## TASK DIRECTIONS:
Wherever the word "field" occurs in the lines below, copy the whole line.

## DATA FOR ANALYSIS:
************
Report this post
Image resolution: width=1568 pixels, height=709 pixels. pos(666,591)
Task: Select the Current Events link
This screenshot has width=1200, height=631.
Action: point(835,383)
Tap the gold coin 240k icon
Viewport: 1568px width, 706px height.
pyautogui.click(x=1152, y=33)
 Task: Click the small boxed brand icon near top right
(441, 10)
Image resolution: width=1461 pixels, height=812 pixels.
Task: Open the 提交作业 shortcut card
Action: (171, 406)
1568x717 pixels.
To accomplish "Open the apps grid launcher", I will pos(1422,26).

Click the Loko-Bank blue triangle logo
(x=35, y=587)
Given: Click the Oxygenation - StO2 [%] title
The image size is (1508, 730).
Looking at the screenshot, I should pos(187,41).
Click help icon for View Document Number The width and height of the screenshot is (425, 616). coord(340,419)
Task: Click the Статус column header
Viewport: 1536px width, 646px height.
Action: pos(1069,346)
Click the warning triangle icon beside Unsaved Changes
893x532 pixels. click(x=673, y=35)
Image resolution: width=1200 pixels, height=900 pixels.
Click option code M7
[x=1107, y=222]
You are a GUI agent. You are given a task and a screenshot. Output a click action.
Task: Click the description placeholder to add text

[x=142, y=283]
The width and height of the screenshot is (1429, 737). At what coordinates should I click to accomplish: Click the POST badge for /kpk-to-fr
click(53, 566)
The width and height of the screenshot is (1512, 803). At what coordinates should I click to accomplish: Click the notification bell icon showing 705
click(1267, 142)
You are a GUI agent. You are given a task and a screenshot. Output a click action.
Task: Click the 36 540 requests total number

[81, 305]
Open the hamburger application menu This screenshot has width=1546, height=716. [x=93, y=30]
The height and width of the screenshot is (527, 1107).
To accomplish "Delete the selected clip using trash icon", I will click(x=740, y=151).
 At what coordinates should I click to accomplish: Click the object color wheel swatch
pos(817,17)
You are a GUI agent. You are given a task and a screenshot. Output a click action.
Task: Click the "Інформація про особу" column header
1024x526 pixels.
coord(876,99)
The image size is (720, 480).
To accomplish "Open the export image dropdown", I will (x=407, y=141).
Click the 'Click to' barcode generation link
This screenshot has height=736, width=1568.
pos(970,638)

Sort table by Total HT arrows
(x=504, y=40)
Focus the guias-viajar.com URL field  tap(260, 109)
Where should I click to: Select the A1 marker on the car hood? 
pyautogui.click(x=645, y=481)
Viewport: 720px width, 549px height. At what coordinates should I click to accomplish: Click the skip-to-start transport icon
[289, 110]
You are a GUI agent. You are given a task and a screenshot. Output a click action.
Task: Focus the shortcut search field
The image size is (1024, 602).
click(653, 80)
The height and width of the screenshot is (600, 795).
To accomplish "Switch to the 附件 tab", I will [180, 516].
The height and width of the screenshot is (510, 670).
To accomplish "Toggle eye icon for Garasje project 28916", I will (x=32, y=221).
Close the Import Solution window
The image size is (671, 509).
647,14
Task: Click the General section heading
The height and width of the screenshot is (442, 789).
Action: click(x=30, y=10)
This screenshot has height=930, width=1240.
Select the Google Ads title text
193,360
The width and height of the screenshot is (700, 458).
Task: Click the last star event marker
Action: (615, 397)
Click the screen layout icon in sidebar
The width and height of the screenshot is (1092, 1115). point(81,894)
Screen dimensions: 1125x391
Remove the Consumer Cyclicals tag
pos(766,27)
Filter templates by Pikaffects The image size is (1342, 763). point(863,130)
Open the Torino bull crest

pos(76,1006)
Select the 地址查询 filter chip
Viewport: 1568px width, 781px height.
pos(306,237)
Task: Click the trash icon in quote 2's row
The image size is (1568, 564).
************
## TASK RESPONSE:
Focus the guias-viajar.com URL field  tap(260, 109)
Task: Focus the shortcut search field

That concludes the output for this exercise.